One year on since a court ruled that Osman Kavala be remanded in Silivri prison near Istanbul, no indictment outlining the precise charges against him has yet been issued by the prosecuting authorities. Neither Osman Kavala nor his family or lawyers have been shown the evidence to back up the vague allegations levelled against him, allegations which form the basis of his prolonged and punitive prison detention.
Osman Kavala was first detained by police on 18 October 2017 at Istanbul’s Atatürk airport as he arrived on a flight from Gaziantep, eastern Turkey. He was returning from a visit with representatives of the Goethe Institute to the province, where he supports projects for Syrian refugees. In the following days and weeks, a smear campaign was mounted against him in the pro-government media using details leaked from the investigation. These media reports alleged that Osman Kavala was questioned about having links with the alleged organizers of the July 2016 failed coup attempt; one year on, no credible evidence has been provided to substantiate these baseless allegations.

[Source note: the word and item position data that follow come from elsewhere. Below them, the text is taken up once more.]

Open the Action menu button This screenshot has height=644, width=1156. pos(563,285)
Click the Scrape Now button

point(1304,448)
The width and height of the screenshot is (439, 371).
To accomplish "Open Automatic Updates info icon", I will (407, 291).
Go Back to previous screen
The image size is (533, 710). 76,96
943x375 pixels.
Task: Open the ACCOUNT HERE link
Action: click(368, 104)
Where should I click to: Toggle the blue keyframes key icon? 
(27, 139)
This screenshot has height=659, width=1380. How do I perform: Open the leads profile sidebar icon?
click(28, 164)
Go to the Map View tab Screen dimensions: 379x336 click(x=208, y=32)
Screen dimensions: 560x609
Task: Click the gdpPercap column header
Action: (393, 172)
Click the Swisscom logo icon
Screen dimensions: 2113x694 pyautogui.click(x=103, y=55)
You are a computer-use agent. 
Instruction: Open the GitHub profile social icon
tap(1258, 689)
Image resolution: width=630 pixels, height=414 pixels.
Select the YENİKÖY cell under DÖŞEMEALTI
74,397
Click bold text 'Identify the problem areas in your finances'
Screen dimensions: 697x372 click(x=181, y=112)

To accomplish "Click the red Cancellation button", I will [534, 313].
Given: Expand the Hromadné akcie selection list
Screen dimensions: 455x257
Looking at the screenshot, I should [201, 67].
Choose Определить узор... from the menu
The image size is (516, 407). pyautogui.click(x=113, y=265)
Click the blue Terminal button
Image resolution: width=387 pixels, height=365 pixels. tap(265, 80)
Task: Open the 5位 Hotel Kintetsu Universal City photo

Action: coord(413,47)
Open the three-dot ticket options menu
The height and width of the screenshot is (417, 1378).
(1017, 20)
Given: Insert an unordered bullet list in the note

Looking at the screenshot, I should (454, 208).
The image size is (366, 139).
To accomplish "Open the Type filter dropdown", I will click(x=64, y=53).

Osman Kavala has dedicated his life to promoting civil society and culture in Turkey. Over the past three decades, Osman Kavala has provided support to many independent human rights organizations and helped establish a number of civil society organizations, including the Helsinki Citizens’ Assembly (now the Citizens’ Assembly), an NGO working to advance human rights, and Anadolu Kültür, a cultural association that promotes understanding across Turkey’s diverse communities. Osman Kavala’s work has been grounded in advocating for cultural diversity in Turkey, for human rights, for mutual understanding, and for resolving conflicts peacefully. His civil society activism has as its main goal the building of bridges between people from different regions in Turkey, as well as bridges across to Europe, especially in the early days of Turkey’s EU accession efforts.
The detention of Osman Kavala is only one example of the harsh crackdown by the government of Turkey on its critics: over the last two years, more than 1,500 organizations and foundations have been closed down, most of them during a state of emergency that allowed the government to rule by emergency decree, without parliamentary or judicial oversight. Peaceful protest has been suppressed. Despite the end of the state of emergency rule, those who criticize the government continue to risk criminal charges and lengthy pretrial imprisonment. More than 150 journalists remain in prison. Since the July 2016 coup attempt, almost 130,000 public sector workers have been arbitrarily dismissed from their jobs for alleged “links to terrorist organizations.”
Amnesty International and Human Rights Watch call for Osman Kavala’s immediate and unconditional release. The organizations further urge Turkey’s allies across the world to call for an end to the crackdown on civil society and the release of imprisoned journalists, human rights defenders, and other civil society actors against whom the authorities have not provided evidence of internationally recognizable crimes.